Case study: Using OSI methodology to troubleshoot NAS

Recently, I installed some 10GB cards into an AFF8040 so I could run some FlexGroup performance tests (stay tuned for that). I was able to install the cards myself, but to get them connected to a network here at NetApp’s internal labs, you have to file a ticket. This should sound familiar to many people, as this is how real-world IT works.

So I filed the ticket and eventually, the cards were connected. However, just like in real-world IT, the network team has no idea what the storage team (me) has configured, and the storage team (me) has no idea how the network team has things configured. So we had to troubleshoot a bit to get the cards to ping correctly. Turns out, they had a vlan tag on the ports that weren’t needed. Removed those and fixed the port channel and cool! We now had two 10GB LACP interfaces on a 2 node cluster!

Not so fast…

Turns out, ping is a great test for basic connectivity. But it’s awful for checking if stuff *actually works.* In this case, I could ping via the 10GB interfaces and even mount via NFSv3 and list directories, etc. But those are lightweight metadata operations.

Whenever I tried a heavier operation like a READ, WRITE or READDIRPLUS (incidentally, tab completion for a path when typing a command on an NFS mount? READDIRPLUS call), the client would hang indefinitely. When I would CTL + C out of the command, the process would sometimes also hang. And subsequent operations, including the GETATTR, LOOKUP, etc operations would also hang.

So, now I had a robust network that couldn’t even perform tab completions.

Narrowing down the issue

I like to start with a packet trace, as that gives me a hint where to focus my efforts. In this issue, I started a packet capture on both the client (10.63.150.161) and the cluster (10.193.67.218). In the traces, I saw some duplicate ACKs, as well as packets being sent but not replied to:

readdirplus-noreply.png

In the corresponding filer trace, I saw the READDIRPLUS call come in and get replied to, and then re-transmitted a bunch of times. But, as the trace above shows, the client never receives it.

readdirplus-filer

That means the filer is doing what it’s supposed to. The client is doing what it’s supposed to. But the network is blocking or dropping the packet for some reason.

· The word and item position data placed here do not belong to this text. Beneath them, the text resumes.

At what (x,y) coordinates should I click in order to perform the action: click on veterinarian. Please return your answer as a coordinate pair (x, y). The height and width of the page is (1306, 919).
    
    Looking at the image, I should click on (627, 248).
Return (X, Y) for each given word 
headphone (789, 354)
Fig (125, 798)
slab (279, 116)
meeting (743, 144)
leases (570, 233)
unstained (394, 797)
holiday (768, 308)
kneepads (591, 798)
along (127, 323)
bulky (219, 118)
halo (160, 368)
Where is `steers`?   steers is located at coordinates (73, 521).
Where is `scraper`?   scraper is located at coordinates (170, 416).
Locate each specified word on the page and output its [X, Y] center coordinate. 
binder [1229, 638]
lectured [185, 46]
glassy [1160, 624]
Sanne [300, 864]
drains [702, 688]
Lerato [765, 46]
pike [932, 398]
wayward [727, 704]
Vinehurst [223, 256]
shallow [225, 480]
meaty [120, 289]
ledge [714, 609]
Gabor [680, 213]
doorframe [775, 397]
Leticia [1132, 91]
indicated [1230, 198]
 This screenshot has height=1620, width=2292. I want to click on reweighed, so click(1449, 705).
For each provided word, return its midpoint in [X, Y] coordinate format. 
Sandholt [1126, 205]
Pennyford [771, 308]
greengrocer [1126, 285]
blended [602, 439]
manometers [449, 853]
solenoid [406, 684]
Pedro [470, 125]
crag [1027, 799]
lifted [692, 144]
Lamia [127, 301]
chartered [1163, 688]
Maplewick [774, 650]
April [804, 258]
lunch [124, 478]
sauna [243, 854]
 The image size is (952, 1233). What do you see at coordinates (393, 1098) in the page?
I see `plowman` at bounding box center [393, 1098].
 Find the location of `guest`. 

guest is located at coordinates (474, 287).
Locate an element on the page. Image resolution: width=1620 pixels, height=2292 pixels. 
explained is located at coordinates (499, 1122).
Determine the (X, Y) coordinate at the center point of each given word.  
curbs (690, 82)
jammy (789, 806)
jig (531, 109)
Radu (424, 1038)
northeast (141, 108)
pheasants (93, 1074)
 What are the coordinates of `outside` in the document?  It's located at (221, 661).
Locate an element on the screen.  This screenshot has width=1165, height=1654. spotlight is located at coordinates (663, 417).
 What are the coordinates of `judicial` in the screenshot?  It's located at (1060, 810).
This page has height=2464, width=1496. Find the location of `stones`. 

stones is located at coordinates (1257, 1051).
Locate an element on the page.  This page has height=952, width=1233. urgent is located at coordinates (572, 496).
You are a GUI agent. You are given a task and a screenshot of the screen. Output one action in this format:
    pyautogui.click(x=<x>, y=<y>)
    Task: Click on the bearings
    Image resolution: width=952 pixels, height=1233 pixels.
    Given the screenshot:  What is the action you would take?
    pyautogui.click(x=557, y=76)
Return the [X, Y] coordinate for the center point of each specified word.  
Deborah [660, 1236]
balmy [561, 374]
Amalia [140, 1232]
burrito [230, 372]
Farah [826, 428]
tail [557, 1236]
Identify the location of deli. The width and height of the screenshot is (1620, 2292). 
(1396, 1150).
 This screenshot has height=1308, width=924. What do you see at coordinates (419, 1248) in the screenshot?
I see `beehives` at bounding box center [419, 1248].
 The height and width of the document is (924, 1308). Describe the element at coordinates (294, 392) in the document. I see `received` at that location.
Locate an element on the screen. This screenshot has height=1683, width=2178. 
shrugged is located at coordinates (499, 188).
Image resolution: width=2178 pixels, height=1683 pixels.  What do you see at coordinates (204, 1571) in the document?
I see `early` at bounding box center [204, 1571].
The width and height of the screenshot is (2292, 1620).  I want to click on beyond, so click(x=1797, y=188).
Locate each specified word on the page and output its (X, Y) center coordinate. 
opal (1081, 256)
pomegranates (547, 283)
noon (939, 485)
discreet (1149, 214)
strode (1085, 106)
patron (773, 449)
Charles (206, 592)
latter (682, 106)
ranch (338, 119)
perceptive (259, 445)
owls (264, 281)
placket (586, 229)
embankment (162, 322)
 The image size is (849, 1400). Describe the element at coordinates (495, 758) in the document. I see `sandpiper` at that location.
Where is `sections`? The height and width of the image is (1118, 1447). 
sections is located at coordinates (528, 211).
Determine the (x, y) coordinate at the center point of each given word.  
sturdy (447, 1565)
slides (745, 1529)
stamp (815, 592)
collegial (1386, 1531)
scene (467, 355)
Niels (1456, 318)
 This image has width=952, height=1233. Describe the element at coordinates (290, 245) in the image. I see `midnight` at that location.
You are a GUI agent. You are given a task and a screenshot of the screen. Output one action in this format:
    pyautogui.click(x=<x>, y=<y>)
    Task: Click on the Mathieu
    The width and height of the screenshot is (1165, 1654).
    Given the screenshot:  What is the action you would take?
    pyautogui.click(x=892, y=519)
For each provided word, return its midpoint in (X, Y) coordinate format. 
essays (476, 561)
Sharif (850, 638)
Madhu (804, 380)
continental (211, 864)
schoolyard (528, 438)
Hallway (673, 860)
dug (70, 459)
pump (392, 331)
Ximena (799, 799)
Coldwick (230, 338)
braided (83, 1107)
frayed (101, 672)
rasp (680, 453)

When troubleshooting any issue, you have to start with a few basic steps (even though I like to start with the more complicated packet capture).

For instance…

What changed?

Well, this one was easy – I had added an entire new network into the mix. End to end. My previous ports were 1GB and worked fine. This was 10GB infrastructure, with LACP and jumbo frames. And I had no control over that network. Thus, I was left with client and server troubleshooting for now. I didn’t want to file another ticket before I had done my due diligence, in case I had done something stupid (totally within the realm of possibility, naturally).

So where did I go from there?

Start at layers 1, 2 and 3

The OSI model is something I used to take for granted as something interviewers asked because it seemed like a good question to stump people on. However, over the course of the last 10 years, I’ve come to realize it’s useful. What I was troubleshooting was NFS, which is all the way at layer 7 (the application layer).

osi-network-layer-cats[1]

So why start at layers 1-3? Why not start where my problem is?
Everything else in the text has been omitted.